プーチン訪日を批判報道する中国――対中包囲網警戒も
山口県長門市の温泉旅館では2人で「密談」も(12月15日) Alexander Zemlianichenko -REUTERS
プーチン大統領の訪日に中国は強い警戒心を持ち、連日報道していた。特に読売新聞の取材や朝日新聞の報道、ロシアの報道官が会談後に漏らした言葉などに注目。警戒の対象は米露接近と日露接近による対中包囲網だ。
日本の報道を逆利用――「領土問題は存在せず」
なんといっても大きかったのは、プーチン大統領が読売新聞社とNNN(日本テレビ放送網)の取材を受けて、北方領土問題に関して回答した「領土問題は存在せず」という言葉だ。
筆者もその取材全文を<1>から<5>まで、すべて読んだが、その<2>には、たしかに明確に「ロシアには、領土問題はまったくないと思っている。ロシアとの間に領土問題があると考えているのは日本だ」というプーチン大統領の言葉がある。
この全文が日本語のインターネットで公開されたのが2016年12月14日03時46分(取材したのは12月7日)。
すると、その前の時間の「2016-12-13 23:22:00」には「天涯社区」で「プーチン、日本の独占取材を受け:日露間には領土問題は存在しない。日本だけがあると思っている(転載)」で既に転載するというはやわざも見られた。筆者は認識していないが、日本テレビで短い情報を発信したのだろうか。そうでないと、こういう時間の逆転現象は起きない。ネットによれば、日テレのNEWS24が「プーチン大統領 特別インタビュー全文」の全過程を報道したのは、「2016年12月14日 17:42」のようである。
14日には「騰訊視頻(チャンネル)」が「プーチン、明日訪日 日本メディアの独占取材で日露間に領土問題存在せず」というテレビ報道をしており(15秒間、広告を我慢すると始まる)、CCTVや他のウェブサイトも一気に「領土問題は存在しない」としたプーチンの言葉を「鬼の首でも取ったように」報道した。

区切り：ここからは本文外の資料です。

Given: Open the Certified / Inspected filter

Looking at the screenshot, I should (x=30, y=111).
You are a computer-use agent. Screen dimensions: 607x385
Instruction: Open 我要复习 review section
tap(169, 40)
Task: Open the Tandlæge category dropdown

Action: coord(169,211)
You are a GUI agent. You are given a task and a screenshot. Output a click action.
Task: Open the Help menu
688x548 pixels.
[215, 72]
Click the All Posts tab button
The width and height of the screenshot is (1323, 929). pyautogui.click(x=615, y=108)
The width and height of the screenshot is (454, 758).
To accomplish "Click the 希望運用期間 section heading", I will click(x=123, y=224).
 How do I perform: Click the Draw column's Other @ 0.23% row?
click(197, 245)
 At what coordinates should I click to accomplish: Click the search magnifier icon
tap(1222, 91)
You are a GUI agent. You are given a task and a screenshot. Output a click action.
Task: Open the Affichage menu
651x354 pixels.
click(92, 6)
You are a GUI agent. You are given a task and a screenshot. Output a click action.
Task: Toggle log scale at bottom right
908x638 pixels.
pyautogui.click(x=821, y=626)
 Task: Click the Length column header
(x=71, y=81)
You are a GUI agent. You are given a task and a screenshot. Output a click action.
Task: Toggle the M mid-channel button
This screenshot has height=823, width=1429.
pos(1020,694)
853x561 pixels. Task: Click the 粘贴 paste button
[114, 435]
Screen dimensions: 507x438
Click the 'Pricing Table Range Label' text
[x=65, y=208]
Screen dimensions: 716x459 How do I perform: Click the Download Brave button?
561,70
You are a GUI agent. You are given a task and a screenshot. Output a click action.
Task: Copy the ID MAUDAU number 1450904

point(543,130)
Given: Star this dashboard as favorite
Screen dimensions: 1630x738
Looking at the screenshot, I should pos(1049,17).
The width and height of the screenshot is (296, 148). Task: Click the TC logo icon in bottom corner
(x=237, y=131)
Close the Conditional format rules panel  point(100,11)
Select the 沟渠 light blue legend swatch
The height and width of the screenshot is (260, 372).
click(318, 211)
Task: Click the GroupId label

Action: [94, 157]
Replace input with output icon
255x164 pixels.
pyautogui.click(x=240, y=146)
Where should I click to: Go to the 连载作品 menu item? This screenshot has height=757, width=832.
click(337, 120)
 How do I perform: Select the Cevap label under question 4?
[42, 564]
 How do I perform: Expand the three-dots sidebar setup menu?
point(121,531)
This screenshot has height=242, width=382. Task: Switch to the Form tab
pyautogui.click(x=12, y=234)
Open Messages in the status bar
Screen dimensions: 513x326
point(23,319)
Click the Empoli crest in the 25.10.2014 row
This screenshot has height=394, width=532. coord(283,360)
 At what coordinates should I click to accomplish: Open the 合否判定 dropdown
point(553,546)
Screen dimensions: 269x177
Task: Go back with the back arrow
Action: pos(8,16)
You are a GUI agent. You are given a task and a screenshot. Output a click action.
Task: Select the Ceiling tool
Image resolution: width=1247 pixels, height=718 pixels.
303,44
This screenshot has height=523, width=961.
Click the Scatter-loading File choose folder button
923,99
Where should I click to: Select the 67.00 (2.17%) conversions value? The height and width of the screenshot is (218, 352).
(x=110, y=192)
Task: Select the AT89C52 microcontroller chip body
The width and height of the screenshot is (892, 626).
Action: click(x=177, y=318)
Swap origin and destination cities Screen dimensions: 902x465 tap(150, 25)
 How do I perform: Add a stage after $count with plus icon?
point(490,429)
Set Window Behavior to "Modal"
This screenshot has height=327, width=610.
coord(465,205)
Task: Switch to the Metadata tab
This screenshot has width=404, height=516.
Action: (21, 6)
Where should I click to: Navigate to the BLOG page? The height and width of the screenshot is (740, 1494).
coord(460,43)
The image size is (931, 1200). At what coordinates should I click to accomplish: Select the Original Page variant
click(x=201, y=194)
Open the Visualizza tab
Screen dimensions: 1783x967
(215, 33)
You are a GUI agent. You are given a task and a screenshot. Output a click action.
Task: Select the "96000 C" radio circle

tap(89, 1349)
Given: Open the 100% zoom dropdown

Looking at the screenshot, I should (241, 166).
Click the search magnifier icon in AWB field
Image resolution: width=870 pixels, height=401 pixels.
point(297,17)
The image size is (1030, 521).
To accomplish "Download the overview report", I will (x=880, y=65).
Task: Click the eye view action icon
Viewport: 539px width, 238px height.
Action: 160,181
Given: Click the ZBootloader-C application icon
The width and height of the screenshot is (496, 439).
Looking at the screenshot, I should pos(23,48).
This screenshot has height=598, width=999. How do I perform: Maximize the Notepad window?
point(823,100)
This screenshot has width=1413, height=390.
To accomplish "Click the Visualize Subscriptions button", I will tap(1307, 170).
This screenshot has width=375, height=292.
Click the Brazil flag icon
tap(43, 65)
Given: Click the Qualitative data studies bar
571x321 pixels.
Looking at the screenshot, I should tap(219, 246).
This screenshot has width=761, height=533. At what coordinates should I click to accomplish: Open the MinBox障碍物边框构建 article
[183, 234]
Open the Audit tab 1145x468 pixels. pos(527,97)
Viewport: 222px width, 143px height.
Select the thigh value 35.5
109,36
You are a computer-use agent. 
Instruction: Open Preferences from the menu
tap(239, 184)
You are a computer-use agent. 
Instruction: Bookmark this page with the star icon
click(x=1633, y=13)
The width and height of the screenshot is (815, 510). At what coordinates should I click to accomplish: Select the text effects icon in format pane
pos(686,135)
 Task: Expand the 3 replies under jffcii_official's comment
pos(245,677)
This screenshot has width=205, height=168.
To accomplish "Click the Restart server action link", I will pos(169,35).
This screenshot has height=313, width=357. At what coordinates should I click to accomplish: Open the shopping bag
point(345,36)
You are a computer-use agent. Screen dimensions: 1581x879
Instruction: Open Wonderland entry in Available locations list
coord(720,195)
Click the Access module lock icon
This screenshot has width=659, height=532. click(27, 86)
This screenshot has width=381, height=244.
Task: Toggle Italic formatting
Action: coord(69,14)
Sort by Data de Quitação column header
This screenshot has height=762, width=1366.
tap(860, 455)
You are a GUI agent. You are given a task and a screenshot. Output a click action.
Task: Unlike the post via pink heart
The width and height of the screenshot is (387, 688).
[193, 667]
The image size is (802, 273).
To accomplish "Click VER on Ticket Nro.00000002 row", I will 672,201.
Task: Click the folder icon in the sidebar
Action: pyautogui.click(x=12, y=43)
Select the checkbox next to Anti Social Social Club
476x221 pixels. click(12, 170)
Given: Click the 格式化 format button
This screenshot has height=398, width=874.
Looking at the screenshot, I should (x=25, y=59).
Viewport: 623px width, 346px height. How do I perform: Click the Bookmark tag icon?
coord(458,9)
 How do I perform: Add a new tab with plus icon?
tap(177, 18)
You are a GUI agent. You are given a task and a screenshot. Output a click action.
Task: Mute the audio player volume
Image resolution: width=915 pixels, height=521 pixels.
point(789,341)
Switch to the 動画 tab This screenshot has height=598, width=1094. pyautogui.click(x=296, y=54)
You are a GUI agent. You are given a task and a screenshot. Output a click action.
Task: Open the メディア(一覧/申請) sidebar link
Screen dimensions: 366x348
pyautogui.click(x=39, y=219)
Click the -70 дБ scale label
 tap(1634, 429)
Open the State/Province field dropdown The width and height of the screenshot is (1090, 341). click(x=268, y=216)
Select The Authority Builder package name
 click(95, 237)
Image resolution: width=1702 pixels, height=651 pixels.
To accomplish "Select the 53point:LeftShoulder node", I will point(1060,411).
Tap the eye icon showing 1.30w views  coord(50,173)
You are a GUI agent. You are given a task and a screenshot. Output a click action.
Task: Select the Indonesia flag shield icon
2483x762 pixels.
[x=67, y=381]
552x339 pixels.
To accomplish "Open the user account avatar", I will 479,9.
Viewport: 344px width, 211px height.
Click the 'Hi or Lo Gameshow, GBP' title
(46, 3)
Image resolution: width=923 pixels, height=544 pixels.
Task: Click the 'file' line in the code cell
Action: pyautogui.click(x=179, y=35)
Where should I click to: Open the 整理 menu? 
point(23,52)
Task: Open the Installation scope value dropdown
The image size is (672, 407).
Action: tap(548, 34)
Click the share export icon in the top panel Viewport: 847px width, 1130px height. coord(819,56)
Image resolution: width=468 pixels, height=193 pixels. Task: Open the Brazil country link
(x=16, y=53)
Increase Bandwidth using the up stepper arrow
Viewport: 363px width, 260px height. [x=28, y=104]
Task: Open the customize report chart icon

日本と尖閣諸島において領土問題を抱えている中国としては、プーチン大統領がどう出るかは、大きな関心事だ。
だから、CCTVでは、15日に安倍首相とプーチン大統領が少人数で行なった会談における「極秘」の会話に関して、ロシア大統領府のペスコフ報道官が「二人の間では、そもそも領土問題は語られなかった」と話しているという事実も大々的に報道した。
ネットにも「ロシア大統領スポークスマン:日露首脳会談では領土主権問題は話されなかった」(2016-12-16 15:30:53)など、数多くの関連報道が見られる。